Developmental changes in the regulation of calcium-dependent neurite outgrowth.

Abstract Intracellular calcium ions (Ca 2+ ) have an essential role in the regulation of neurite outgrowth, but how outgrowth is controlled remains largely unknown. In this study, we examined how the mechanisms of neurite outgrowth change during development in chick and mouse dorsal root ganglion neurons. 2APB, a potent inhibitor of inositol 1,4,5-trisphosphate (IP 3 ) receptors (IP 3 R), inhibited neurite outgrowth at early developmental stages, but not at later stages.
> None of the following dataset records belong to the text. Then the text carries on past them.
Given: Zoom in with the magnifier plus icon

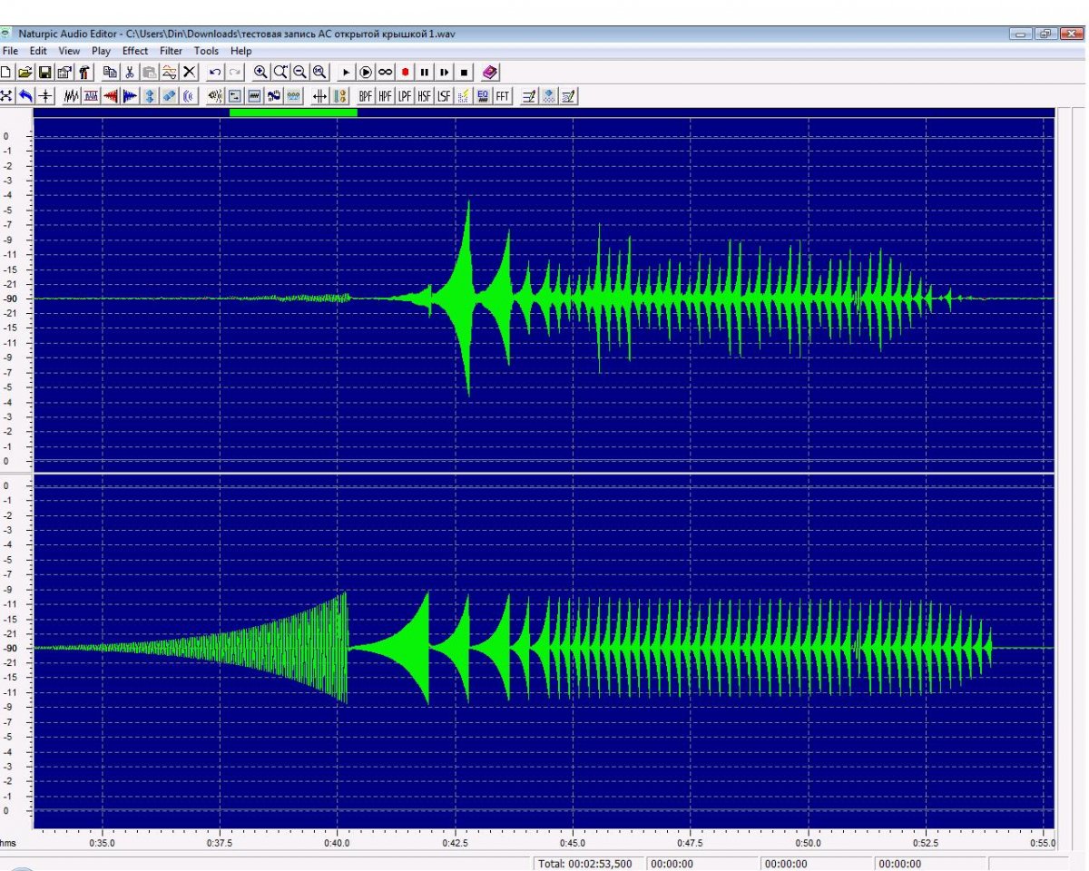Looking at the screenshot, I should pos(260,72).
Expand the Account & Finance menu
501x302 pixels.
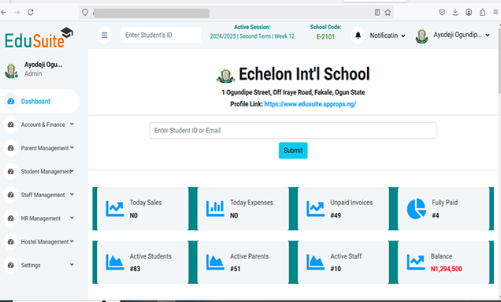point(39,125)
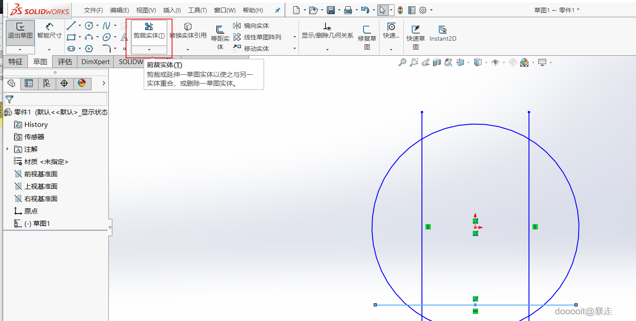Open the dropdown under 显示/删除几何关系
Viewport: 636px width, 321px height.
(x=327, y=50)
In contrast, pharmacological inhibition with Ni 2+ , Cd 2+ , or dantrolene revealed that ryanodine receptor (RyR)-mediated Ca 2+ -induced Ca 2+ release (CICR) was involved in neurite outgrowth at later stage, but not at early stages. The distribution of IP 3 R and RyR in growth cones also changed during development. Furthermore, pharmacological inhibition of the Ca 2+ –calmodulin-dependent phosphatase calcineurin with FK506 reduced neurite outgrowth only at early stages. These data suggest that the calcium signaling that regulates neurite outgrowth may change during development from an IP 3 R-mediated pathway to a RyR-mediated pathway.